======== Source document

# I should have introduced myself sooner ...



## Newwardorder (Jan 11, 2013)

... My apologies for not doing so. I'm a relatively new Master Mason, having been raised in October of 2011. I'm also a member of the Shrine and Scottish Rite. I'm a recovering journalist from Oklahoma who now sells books in Alaska. Hello, all, and thanks for having me.


----------



## widows son (Jan 11, 2013)

Greetings from Canada, and welcome to the forums


----------



## crono782 (Jan 11, 2013)

Greetings from Tejas!


----------



## sands67 (Jan 11, 2013)

Greetings from Newfoundland, Canada!!


----------



## Bro. Stewart P.M. (Jan 11, 2013)

Welcome to the Community!


----------



## cog41 (Jan 12, 2013)

Greetings from the Great State of Texas!


----------



## THurse (Jan 14, 2013)

Greetings, from Melbourne Australia.


----------



## jhale1158 (Jan 15, 2013)

Whereabouts in Oklahoma??

================
======== Supplied entries

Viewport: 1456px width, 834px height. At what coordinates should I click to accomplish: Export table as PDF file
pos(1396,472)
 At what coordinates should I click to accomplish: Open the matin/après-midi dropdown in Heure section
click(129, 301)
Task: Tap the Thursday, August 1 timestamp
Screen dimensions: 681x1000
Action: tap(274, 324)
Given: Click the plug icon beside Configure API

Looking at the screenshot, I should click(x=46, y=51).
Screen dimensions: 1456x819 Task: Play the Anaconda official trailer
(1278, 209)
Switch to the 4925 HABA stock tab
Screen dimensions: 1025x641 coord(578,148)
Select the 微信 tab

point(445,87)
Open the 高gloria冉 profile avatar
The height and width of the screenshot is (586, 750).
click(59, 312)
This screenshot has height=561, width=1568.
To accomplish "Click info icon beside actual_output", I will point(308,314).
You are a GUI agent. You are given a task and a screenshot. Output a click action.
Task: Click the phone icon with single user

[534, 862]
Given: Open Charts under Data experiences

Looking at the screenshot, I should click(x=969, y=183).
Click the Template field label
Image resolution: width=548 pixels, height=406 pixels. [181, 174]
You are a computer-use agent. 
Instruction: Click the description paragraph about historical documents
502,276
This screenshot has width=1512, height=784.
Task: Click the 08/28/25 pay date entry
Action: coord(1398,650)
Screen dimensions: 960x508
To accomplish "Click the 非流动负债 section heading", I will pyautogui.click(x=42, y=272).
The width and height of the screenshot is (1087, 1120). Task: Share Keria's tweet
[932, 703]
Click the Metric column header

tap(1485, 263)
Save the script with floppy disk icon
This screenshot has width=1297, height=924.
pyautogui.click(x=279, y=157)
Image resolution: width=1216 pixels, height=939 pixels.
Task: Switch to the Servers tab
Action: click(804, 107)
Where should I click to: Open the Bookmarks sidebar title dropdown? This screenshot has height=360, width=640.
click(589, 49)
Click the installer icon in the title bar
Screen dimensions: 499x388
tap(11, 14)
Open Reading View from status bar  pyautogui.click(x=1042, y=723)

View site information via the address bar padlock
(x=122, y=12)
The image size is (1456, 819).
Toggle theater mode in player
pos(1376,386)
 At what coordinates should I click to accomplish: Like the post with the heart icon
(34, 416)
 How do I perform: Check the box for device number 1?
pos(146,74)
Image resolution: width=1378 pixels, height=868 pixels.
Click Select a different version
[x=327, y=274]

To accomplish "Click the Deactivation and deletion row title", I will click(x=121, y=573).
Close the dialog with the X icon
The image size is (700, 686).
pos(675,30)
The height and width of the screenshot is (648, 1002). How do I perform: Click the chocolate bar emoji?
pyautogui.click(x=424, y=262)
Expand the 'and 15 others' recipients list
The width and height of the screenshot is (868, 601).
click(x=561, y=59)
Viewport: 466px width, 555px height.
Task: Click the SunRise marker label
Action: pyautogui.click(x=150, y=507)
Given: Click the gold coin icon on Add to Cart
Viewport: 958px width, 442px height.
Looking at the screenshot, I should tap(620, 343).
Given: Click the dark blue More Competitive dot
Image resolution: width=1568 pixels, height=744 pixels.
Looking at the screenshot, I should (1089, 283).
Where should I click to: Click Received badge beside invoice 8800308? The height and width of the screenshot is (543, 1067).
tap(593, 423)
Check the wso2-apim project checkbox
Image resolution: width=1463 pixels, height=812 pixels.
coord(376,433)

================

● **Parts of the exercise**:
(a) Below the records, set down the passage of the introductions thread between "## Newwardorder (Jan" and "son (Jan 11, 2013)", inclusive.
(b) According to the introductions thread, in what month and year was Newwardorder raised as a Master Mason?
(c) Summarize the introductions thread in two sentences.

● **Responses per task**:
(a)
## Newwardorder (Jan 11, 2013)

... My apologies for not doing so. I'm a relatively new Master Mason, having been raised in October of 2011. I'm also a member of the Shrine and Scottish Rite. I'm a recovering journalist from Oklahoma who now sells books in Alaska. Hello, all, and thanks for having me.


----------



## widows son (Jan 11, 2013)

(b) October 2011.

(c) Newwardorder introduces themselves as a relatively new Master Mason raised in October 2011, a member of the Shrine and Scottish Rite, and a recovering journalist from Oklahoma who now sells books in Alaska. Other members welcome Newwardorder with greetings from places including Canada, Texas, Newfoundland, and Melbourne, Australia, and one asks whereabouts in Oklahoma.